Tauberer '04 takes Govtrack to Capitol Hill
In pursuit of the University's motto, "In the Nation's service," Josh Tauberer '04 will head to Washington, D.C. next week to present his innovative political tracking website to government officials.
Tauberer, a graduate student in linguistics at the University of Pennsylvania, has gained national attention for founding the website.
Govtrack.us compiles the latest information about Congress from various sources — including the Library of Congress and the websites of the House of Representatives and the Senate — and presents it in a user-friendly format.
"The site has data about voting records, campaign contributions, status of representatives, what representatives are saying on the House and Senate floors and other such things," Tauberer said. "None of that information is available in a single place anywhere else and if it is, it isn't easily accessible."

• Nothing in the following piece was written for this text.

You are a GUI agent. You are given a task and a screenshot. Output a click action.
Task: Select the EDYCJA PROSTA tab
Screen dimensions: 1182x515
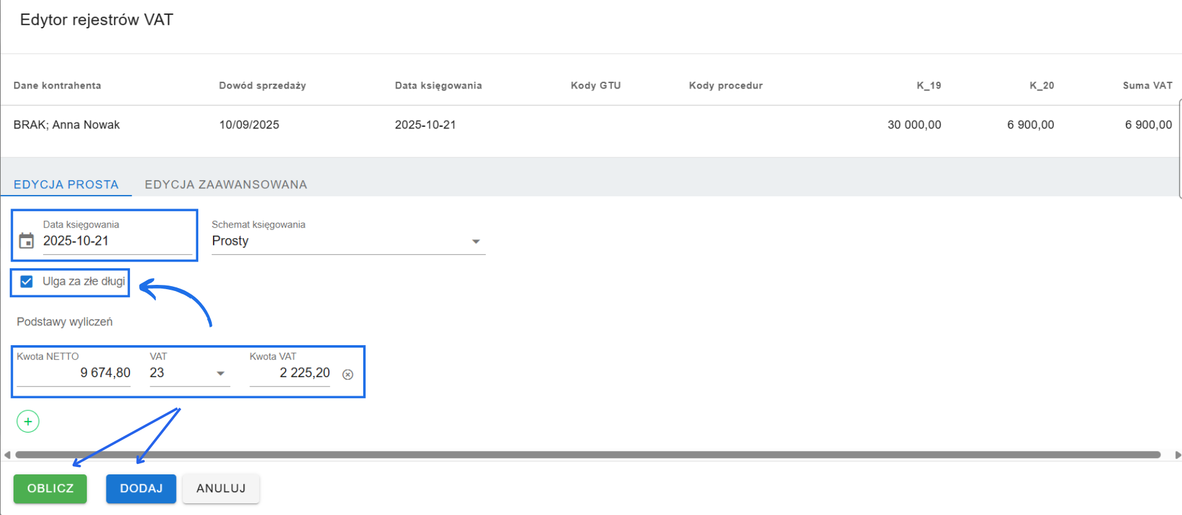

The website sends registered users email notifications about subjects they specifically want to monitor. It also sends updates to users through an RSS feed, which allows other websites to display headlines.
"It's sort of a neat idea, and the power of putting all this info in one place appealed to me," Tauberer said. "Since I had the time to spend on this project and since it can help the nation, I felt that it would be a good way to spend my time."
Tauberer will travel to the capitol on Monday to meet with members of the Office of the Clerk of the House of Representatives.
He, along with a group of other people interested in making such data easier to access on the Internet, will give presentations about why the government should present data in computer-accessible formats.
Tauberer started thinking about the site during his freshman year at Princeton. A freshman seminar on the intersection of law and computer software with computer science professor Andrew Appel alerted him to the lack of online resources on politics.
"I got more interested in these kinds of legal issues from that class and realized that there was no way to track these issues," Tauberer said. "I realized that there was so much information about the government available online that it would be more useful to bring it all together."